By ERIC MOLLO, ALEX STONE ABC News
(LOS ANGELES) – In the past few weeks, the number of people dying from COVID-19 in Los Angeles County has skyrocketed. Hospitals are already overwhelmed, and mortuaries have little space for bodies. When somebody dies in L.A. County, family members are left calling around trying to find a funeral home that has space and most do not have any.
Rob Karlan owns Los Angeles Funeral Service. He told ABC’s Alex Stone on the ABC News Perspective podcast that the calls he is receiving are heartbreaking:
“It’s really sad. You know, people, they haven’t, if it’s COVID, had a chance to hug their loved ones before they die. It’s unprecedented. I mean, I’ve only been in it [mortuaries] for 25 years or so… Never been in a situation where it’s full capacity and I’ve never had to say to a family, ‘I’m sorry. We can’t help you.’ I’ve been doing that for the last ten days”
He was able to speak with Alex during the one free moment he had during the day. He talked as he drove a body to a cemetery.
Karlan says if a family member passes away, they have to call around and search for professionals who are able to deal with the delicate details at the end of life.
“I’m getting calls from families that we’ve served before. That’s very hard to tell them that I can’t handle it… I can’t bring anybody in unless they take somebody out. It could be at home. It could be a convalescent home. It could be a hospital. The hospitals have their own refrigeration.”
However, private homes and convalescent homes do not have refrigeration. Because the mortuaries have no room in their coolers, families are sometimes being told nobody can pick up their loved one’s body for hours or days. The coroner does not normally handle natural deaths, so it is up to mortuaries.
“I told the family, while the body is at home, until they find somebody, which could be somebody other than me, that they should keep the body as cool as possible, maybe use dry ice. I understand dry ice is not readily available right now because it’s being used to transport the vaccine.”
In Orange County, south of L.A., the situation is similarly dire. Kimberly Worl is the president of the Orange County Funeral Directors Association. Worl says more refrigerated trucks are being brought in to hold bodies in her area.
“When you’re having the influx of these death numbers, we just don’t have the amount of storage space. We don’t have enough embalmers. We don’t have enough funeral directors to take care of everyone.”
Now, with hospitals overwhelmed, people are being told not to call 911 one unless it is a dire emergency. Dr. Marc Eckstein is a medical director of L.A. City Fire. He says the healthcare system is becoming severely overwhelmed:
“People going into emergency departments without life threatening problems are waiting often 12 to 18 hours in the waiting room just to get seen. We’re trying to encourage people to not call 911 unless they really need to.”
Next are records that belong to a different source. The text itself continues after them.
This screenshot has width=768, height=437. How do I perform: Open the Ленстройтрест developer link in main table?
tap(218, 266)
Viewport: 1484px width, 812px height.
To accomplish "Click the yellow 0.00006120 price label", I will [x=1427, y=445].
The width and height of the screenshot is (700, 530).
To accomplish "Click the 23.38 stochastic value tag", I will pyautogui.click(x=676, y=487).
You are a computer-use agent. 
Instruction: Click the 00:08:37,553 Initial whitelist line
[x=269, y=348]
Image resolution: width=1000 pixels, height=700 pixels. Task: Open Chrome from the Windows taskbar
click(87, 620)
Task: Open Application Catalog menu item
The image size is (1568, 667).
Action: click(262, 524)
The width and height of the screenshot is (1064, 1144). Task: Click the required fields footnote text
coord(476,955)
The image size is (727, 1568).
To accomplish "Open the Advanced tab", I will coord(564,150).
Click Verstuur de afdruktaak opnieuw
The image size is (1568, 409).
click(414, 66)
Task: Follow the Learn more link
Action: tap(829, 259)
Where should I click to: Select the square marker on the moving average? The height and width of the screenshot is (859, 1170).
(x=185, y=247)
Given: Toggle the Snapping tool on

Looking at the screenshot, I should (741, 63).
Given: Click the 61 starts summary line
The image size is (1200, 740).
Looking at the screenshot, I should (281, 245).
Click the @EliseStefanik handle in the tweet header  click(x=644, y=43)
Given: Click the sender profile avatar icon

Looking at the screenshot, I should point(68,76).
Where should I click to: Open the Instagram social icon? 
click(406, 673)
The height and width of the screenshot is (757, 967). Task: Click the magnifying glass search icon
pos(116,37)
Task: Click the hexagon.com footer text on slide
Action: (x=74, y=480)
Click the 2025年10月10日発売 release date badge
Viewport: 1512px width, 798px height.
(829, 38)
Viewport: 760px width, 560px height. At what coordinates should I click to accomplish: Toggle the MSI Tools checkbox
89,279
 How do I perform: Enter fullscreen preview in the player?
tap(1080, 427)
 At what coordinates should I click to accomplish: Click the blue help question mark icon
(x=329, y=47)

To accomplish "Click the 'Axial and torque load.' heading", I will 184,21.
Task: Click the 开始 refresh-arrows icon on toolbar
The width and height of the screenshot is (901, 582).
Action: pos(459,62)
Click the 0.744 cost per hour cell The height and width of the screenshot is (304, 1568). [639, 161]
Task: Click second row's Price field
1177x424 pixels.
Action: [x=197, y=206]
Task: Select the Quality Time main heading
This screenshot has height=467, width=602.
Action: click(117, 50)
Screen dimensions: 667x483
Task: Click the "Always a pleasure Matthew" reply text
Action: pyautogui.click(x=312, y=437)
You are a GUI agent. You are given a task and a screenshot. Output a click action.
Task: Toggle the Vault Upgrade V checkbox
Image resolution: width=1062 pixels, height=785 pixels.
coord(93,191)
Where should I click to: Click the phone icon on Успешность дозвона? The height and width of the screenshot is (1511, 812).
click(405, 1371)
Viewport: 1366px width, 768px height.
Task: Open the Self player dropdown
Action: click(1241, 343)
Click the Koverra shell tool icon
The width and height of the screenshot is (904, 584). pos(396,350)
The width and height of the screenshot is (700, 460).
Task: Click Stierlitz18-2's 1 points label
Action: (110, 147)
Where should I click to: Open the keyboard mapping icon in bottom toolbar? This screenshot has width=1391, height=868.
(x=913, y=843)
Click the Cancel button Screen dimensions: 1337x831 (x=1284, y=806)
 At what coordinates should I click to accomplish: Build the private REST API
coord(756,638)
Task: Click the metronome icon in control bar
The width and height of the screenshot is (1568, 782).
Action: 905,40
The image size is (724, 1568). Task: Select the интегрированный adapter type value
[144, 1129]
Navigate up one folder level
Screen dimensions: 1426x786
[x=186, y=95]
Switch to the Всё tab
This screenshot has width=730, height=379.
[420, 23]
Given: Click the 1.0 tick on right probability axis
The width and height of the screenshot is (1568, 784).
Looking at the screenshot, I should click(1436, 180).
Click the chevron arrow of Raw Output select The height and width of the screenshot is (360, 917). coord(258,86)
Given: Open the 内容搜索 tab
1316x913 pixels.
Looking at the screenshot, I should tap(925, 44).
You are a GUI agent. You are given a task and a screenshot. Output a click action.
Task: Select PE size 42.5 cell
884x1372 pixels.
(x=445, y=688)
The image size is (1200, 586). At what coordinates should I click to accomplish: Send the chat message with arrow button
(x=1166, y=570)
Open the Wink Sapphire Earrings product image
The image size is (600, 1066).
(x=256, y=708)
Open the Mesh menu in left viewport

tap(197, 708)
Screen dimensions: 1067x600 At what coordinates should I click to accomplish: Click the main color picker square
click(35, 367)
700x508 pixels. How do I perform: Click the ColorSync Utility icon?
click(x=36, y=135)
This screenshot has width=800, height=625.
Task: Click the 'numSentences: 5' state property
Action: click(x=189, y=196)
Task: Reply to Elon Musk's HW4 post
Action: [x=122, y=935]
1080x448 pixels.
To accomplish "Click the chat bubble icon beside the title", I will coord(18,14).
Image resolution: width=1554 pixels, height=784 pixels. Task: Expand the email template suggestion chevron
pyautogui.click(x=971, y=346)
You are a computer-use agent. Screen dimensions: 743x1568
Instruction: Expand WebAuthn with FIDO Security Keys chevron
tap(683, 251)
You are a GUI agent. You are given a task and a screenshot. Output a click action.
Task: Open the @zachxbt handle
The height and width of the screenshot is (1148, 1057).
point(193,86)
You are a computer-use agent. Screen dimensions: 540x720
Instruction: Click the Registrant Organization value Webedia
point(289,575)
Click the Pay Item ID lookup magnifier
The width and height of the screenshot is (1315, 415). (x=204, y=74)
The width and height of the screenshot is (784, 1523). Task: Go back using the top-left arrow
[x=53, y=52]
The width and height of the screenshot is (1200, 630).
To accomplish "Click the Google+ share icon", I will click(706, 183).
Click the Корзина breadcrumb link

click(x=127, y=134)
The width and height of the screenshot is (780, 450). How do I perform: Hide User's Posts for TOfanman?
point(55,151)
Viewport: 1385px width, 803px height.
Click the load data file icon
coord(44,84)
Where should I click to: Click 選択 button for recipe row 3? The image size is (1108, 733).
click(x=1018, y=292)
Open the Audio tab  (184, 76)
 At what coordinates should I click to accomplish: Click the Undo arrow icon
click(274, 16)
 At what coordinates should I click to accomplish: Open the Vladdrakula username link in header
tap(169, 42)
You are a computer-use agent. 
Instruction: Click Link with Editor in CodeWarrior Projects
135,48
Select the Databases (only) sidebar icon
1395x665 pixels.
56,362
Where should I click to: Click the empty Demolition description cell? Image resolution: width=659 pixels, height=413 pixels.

Ambulances are waiting hours to unload patients in L.A. County and there is limited availability for ambulances in the county. L.A. Fire paramedic Tanya Crabbe says she has never seen anything like this and that it is heartbreaking not to be able to do more:
“I only have so many resources with my knowledge and my experience and my certifications and most specifically my equipment that I have on my ambulances. But at the hospital, it’s unavailable. I just don’t have the resources that that patient may need. They need a doctor. They need a hospital bed to be taken care of. How do you explain that to the patient? They don’t understand that. How do you explain that to the patient’s family when you’re looking at them and saying, ‘I’m sorry, I can’t help you. I only have so much I can do for you at this moment.’”
Medics and morticians tell Stone they do not see relief coming in the near future and that the overwhelming crush of cases of COVID-19 and demand for care is only getting worse.